Going for growth. The pandemic has not slowed, but instead seemingly accelerated businesses’ pursuit of growth or new revenue streams. Survey respondents indicate a strong intention to boost investment in technology and show little support for cost-cutting. Rather than contract their businesses, a majority of CxO respondents—80%—believe global expansion is central to their business viability. Over half—52%—plan to increase the number of countries they trade in over the next year. Only 13% said they would decrease.
Digital is integral. The flight of consumers to digital channels was dramatic in 2020, and CxOs in the survey expect the consumer trends that accelerated during the crisis to gain additional momentum. Among the surveyed companies, 28% say half or more of their company sales came via online channels before the pandemic, 46% indicate the same was true during the pandemic (as at October 2020), while 54% anticipated half of their revenue to come from online channels by the end of 2021. A majority—82%—believe that their customer’s shift to online purchasing during the crisis will continue, even after the pandemic is over.

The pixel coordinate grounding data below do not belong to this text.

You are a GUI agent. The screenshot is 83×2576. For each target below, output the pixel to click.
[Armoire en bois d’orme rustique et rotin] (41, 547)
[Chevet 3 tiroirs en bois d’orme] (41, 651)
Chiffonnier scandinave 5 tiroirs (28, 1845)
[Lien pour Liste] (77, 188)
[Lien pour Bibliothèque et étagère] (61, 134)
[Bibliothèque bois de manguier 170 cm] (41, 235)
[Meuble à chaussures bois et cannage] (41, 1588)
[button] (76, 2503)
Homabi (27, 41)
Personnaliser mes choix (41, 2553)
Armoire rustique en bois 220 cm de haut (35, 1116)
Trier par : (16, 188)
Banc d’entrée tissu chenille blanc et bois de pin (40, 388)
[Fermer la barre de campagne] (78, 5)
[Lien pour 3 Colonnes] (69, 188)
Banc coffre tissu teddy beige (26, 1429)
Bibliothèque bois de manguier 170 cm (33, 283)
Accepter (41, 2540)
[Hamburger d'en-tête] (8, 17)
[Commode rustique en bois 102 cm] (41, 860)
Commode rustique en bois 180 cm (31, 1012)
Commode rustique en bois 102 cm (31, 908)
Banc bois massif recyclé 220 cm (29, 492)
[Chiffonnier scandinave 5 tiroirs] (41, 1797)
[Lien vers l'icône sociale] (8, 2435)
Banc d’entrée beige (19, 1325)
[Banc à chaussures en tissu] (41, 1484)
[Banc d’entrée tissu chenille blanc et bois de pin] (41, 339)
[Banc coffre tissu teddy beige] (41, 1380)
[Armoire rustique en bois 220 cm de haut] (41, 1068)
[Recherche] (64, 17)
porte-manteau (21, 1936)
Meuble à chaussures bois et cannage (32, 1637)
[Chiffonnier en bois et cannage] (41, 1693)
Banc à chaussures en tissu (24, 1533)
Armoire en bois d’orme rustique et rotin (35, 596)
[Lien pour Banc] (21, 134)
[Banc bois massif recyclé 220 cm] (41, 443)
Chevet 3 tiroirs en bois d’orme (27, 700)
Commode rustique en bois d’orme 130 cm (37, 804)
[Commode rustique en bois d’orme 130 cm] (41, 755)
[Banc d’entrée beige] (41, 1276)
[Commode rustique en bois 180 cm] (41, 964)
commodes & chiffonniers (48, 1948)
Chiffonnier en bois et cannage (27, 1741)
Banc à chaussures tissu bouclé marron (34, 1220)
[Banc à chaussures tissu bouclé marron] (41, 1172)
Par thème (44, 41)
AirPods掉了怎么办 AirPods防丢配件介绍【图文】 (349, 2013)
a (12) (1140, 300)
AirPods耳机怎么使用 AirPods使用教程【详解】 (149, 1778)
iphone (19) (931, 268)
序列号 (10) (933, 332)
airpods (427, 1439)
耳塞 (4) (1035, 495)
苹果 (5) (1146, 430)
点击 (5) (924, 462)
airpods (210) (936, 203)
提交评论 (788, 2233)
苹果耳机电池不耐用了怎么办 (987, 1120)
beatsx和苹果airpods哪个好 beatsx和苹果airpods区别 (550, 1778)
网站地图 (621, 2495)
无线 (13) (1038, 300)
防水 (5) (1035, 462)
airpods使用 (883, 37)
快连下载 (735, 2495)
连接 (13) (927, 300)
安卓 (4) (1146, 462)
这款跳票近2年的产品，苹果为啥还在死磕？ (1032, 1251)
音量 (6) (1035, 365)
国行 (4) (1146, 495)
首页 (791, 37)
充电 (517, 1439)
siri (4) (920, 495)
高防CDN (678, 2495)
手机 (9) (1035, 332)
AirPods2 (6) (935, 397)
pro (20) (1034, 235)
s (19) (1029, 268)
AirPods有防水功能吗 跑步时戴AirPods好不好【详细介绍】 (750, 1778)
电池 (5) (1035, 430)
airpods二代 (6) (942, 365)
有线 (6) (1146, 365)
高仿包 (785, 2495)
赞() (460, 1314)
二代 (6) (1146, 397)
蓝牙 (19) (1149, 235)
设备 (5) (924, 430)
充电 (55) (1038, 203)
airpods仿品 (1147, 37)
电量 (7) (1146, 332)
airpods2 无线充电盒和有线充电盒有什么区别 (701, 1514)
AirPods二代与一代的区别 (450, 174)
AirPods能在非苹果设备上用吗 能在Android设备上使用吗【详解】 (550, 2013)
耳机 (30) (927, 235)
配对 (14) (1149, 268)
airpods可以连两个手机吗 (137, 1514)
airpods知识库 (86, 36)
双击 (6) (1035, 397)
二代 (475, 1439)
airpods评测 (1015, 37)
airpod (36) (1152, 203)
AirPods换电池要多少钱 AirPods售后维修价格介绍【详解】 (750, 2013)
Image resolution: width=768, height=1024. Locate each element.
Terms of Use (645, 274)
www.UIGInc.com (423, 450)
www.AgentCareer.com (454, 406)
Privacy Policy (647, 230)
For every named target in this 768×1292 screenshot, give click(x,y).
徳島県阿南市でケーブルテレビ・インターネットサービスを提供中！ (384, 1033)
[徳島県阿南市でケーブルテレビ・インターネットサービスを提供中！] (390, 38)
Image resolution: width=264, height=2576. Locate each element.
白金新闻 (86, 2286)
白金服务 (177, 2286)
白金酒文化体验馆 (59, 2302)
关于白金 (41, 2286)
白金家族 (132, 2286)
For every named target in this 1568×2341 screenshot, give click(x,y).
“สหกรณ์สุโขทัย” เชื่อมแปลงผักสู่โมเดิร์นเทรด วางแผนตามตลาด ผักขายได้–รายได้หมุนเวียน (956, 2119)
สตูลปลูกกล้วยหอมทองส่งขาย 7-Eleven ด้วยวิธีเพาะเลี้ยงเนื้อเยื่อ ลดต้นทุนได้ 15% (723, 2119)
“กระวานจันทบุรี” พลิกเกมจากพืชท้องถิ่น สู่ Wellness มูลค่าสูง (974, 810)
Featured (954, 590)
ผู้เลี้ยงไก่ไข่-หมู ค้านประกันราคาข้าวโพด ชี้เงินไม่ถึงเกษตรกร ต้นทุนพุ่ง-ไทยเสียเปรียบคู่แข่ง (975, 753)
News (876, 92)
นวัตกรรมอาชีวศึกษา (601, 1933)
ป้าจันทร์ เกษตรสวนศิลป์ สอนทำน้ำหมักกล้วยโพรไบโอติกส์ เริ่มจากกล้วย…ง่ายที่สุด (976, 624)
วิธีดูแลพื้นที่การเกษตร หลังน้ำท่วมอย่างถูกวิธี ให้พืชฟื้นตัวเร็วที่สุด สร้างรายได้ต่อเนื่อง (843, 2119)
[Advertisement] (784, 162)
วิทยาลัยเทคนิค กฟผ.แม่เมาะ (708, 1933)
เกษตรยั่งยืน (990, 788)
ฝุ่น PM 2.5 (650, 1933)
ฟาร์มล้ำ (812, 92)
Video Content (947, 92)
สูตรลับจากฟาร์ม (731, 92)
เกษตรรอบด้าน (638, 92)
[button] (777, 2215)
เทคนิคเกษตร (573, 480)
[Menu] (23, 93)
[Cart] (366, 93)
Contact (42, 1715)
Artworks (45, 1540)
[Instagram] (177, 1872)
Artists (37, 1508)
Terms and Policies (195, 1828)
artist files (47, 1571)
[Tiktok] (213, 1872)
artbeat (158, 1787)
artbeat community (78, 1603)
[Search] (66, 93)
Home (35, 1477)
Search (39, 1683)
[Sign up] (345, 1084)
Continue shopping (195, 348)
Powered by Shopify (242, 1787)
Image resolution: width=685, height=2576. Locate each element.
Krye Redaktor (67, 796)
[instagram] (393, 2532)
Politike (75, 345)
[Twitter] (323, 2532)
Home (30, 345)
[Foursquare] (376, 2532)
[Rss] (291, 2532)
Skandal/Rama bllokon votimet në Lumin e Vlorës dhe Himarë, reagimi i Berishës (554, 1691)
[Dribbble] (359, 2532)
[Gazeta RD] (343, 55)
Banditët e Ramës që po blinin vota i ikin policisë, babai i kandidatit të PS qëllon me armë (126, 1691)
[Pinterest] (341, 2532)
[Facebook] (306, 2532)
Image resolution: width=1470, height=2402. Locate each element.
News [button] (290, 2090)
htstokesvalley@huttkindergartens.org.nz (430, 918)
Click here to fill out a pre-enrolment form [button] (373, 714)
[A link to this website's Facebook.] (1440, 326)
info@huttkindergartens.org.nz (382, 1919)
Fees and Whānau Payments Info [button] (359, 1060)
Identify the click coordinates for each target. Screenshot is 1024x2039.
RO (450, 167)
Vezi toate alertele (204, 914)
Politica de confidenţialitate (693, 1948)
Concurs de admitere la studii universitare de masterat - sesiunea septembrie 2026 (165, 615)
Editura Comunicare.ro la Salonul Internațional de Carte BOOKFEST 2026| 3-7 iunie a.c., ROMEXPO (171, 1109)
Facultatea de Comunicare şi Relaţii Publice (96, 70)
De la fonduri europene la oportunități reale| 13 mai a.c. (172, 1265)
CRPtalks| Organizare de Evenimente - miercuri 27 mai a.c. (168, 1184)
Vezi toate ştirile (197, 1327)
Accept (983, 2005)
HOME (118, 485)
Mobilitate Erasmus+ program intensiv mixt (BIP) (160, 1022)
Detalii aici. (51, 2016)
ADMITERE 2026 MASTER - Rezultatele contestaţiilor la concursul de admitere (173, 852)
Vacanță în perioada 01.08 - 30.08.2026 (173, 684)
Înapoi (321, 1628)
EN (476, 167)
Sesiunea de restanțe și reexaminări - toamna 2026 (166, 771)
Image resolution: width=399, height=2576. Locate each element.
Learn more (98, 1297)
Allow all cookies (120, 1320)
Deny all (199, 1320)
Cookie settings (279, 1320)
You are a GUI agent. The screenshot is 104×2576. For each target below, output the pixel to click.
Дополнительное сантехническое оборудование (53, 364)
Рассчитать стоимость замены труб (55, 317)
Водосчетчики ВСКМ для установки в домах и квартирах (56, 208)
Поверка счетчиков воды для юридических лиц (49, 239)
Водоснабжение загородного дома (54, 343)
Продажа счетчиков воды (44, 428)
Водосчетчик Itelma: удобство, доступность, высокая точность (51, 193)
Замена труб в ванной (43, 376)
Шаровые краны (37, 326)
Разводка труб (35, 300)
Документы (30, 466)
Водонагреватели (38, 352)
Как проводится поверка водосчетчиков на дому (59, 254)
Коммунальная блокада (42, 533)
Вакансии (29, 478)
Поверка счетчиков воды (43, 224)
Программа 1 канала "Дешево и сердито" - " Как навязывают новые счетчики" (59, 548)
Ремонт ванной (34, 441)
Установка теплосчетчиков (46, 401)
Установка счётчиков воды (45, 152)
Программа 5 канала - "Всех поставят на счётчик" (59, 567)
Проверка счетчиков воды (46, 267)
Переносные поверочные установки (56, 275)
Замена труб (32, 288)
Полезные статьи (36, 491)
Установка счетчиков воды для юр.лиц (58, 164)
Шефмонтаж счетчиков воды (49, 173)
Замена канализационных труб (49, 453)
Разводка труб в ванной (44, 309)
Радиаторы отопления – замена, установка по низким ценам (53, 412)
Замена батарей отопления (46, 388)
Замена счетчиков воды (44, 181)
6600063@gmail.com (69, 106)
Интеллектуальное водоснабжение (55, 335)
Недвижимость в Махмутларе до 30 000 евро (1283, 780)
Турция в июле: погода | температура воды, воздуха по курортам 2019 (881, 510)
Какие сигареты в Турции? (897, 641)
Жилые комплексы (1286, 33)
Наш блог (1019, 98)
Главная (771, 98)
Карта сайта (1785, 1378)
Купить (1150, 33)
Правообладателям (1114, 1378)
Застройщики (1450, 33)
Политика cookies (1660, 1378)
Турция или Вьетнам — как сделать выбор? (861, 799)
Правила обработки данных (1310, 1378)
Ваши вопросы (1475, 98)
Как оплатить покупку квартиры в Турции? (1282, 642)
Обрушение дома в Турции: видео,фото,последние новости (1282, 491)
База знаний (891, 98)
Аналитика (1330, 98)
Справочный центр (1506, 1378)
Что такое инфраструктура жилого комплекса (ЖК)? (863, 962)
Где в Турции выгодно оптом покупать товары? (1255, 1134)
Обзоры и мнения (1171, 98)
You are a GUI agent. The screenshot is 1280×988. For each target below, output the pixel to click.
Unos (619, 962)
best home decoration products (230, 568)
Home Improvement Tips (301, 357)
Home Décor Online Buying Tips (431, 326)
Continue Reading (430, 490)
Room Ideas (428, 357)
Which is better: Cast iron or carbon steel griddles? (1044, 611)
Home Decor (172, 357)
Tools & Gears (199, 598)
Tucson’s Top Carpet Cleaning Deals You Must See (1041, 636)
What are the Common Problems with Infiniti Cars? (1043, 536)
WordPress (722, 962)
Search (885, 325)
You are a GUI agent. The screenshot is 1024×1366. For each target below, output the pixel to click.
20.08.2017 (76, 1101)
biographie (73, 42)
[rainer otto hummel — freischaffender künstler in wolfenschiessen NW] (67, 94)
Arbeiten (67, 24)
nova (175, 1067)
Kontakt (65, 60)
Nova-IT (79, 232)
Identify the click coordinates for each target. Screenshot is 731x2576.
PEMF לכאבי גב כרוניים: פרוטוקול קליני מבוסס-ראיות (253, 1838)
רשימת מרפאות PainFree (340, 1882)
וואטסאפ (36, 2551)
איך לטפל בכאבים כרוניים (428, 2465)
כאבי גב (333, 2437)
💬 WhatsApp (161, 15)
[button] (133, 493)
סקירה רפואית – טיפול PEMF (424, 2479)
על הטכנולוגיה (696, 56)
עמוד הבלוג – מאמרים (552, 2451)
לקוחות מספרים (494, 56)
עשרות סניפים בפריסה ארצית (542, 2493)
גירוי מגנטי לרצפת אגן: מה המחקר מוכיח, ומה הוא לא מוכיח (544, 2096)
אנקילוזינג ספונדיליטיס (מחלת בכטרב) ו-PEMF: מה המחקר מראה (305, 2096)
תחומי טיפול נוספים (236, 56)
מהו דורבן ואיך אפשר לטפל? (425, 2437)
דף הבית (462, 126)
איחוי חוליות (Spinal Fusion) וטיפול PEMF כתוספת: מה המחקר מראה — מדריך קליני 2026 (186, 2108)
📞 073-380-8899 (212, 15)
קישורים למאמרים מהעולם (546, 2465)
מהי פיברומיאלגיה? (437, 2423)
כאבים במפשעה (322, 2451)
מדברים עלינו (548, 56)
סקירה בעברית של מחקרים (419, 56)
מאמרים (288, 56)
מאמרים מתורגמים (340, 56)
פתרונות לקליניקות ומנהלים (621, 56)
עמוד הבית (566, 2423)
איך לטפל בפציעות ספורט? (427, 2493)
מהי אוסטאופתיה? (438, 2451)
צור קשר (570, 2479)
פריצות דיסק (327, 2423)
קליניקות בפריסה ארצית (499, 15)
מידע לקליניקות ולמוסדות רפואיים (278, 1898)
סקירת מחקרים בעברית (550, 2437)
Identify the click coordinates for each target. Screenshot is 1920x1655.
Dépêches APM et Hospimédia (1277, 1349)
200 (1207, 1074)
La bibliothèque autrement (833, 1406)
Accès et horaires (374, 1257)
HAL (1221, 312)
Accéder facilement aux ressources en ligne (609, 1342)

Anticipation is key. Far from all companies were ready for a digital acceleration: 69% of CxOs say their firms under-invested in online strategies before the pandemic. A majority—53%—say they now plan to boost investment in digital transformation over the next 12 months, aiming to improve processes or operations, innovation and customer experiences. The maintained or increasing digital budgets imply a CxO outlook that it’s never too late to adapt.
Check out the full version of the report to gain more insights.
This is a sponsored post by Stripe, Gold sponsors of FinovateEurope 2022. Stripe is a financial infrastructure platform for businesses. Millions of companies—including financial organisations like Hargreaves Lansdown, Klarna, and AJ Bell—use Stripe to accept payments, grow their revenue, and accelerate new business opportunities. Headquartered in San Francisco and Dublin, the company aims to increase the GDP of the internet. Check out Stripe’s website to learn more, and contact sales when you’re ready to have a conversation.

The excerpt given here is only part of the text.